DATA IN THIS EXERCISE:
-----

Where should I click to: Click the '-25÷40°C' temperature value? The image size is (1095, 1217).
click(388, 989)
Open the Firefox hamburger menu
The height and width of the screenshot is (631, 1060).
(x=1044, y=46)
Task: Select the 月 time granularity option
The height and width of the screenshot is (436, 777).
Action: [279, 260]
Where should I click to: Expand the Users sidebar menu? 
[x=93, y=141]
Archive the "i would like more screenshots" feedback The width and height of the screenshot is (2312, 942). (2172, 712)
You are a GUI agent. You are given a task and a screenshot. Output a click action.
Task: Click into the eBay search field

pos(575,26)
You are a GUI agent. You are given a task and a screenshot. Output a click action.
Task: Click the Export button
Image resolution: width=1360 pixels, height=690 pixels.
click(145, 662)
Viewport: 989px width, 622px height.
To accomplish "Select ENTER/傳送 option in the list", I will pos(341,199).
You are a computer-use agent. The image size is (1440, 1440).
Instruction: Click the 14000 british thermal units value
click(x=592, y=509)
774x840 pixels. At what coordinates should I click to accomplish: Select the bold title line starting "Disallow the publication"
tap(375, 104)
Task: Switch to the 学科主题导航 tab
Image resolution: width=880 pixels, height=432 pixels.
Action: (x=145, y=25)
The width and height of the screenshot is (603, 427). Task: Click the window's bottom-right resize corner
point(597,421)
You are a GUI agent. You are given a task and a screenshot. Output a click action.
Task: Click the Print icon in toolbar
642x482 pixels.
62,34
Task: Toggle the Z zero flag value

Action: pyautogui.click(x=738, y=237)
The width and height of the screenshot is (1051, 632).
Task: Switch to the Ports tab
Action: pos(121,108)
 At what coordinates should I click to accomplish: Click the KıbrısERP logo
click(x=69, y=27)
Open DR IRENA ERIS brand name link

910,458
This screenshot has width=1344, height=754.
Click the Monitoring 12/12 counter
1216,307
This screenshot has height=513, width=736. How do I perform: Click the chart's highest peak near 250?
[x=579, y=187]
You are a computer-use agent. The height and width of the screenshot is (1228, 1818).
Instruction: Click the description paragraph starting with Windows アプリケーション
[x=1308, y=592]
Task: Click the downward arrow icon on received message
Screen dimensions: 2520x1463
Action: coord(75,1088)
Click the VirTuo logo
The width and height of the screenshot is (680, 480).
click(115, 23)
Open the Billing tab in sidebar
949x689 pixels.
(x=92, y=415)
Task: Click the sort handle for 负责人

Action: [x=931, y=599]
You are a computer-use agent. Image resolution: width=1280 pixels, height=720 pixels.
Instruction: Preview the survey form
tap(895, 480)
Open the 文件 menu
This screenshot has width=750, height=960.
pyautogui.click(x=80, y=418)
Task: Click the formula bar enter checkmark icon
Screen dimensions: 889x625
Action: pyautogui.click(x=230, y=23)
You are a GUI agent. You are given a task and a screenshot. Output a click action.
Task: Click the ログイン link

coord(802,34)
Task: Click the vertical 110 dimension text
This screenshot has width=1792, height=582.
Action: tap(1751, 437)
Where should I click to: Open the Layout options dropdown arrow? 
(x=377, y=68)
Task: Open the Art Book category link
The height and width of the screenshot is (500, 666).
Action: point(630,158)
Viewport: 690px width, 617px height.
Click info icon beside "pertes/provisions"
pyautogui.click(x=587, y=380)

-----

PROBLEM DESCRIPTION: Output all of the material exactly as written.

SOLUTION TO THIS PROBLEM:
Where should I click to: Click the '-25÷40°C' temperature value? The image size is (1095, 1217).
click(388, 989)
Open the Firefox hamburger menu
The height and width of the screenshot is (631, 1060).
(x=1044, y=46)
Task: Select the 月 time granularity option
The height and width of the screenshot is (436, 777).
Action: [279, 260]
Where should I click to: Expand the Users sidebar menu? 
[x=93, y=141]
Archive the "i would like more screenshots" feedback The width and height of the screenshot is (2312, 942). (2172, 712)
You are a GUI agent. You are given a task and a screenshot. Output a click action.
Task: Click into the eBay search field

pos(575,26)
You are a GUI agent. You are given a task and a screenshot. Output a click action.
Task: Click the Export button
Image resolution: width=1360 pixels, height=690 pixels.
click(145, 662)
Viewport: 989px width, 622px height.
To accomplish "Select ENTER/傳送 option in the list", I will pos(341,199).
You are a computer-use agent. The image size is (1440, 1440).
Instruction: Click the 14000 british thermal units value
click(x=592, y=509)
774x840 pixels. At what coordinates should I click to accomplish: Select the bold title line starting "Disallow the publication"
tap(375, 104)
Task: Switch to the 学科主题导航 tab
Image resolution: width=880 pixels, height=432 pixels.
Action: (x=145, y=25)
The width and height of the screenshot is (603, 427). Task: Click the window's bottom-right resize corner
point(597,421)
You are a GUI agent. You are given a task and a screenshot. Output a click action.
Task: Click the Print icon in toolbar
642x482 pixels.
62,34
Task: Toggle the Z zero flag value

Action: pyautogui.click(x=738, y=237)
The width and height of the screenshot is (1051, 632).
Task: Switch to the Ports tab
Action: pos(121,108)
 At what coordinates should I click to accomplish: Click the KıbrısERP logo
click(x=69, y=27)
Open DR IRENA ERIS brand name link

910,458
This screenshot has width=1344, height=754.
Click the Monitoring 12/12 counter
1216,307
This screenshot has height=513, width=736. How do I perform: Click the chart's highest peak near 250?
[x=579, y=187]
You are a computer-use agent. The height and width of the screenshot is (1228, 1818).
Instruction: Click the description paragraph starting with Windows アプリケーション
[x=1308, y=592]
Task: Click the downward arrow icon on received message
Screen dimensions: 2520x1463
Action: coord(75,1088)
Click the VirTuo logo
The width and height of the screenshot is (680, 480).
click(115, 23)
Open the Billing tab in sidebar
949x689 pixels.
(x=92, y=415)
Task: Click the sort handle for 负责人

Action: [x=931, y=599]
You are a computer-use agent. Image resolution: width=1280 pixels, height=720 pixels.
Instruction: Preview the survey form
tap(895, 480)
Open the 文件 menu
This screenshot has width=750, height=960.
pyautogui.click(x=80, y=418)
Task: Click the formula bar enter checkmark icon
Screen dimensions: 889x625
Action: pyautogui.click(x=230, y=23)
You are a GUI agent. You are given a task and a screenshot. Output a click action.
Task: Click the ログイン link

coord(802,34)
Task: Click the vertical 110 dimension text
This screenshot has width=1792, height=582.
Action: tap(1751, 437)
Where should I click to: Open the Layout options dropdown arrow? 
(x=377, y=68)
Task: Open the Art Book category link
The height and width of the screenshot is (500, 666).
Action: point(630,158)
Viewport: 690px width, 617px height.
Click info icon beside "pertes/provisions"
pyautogui.click(x=587, y=380)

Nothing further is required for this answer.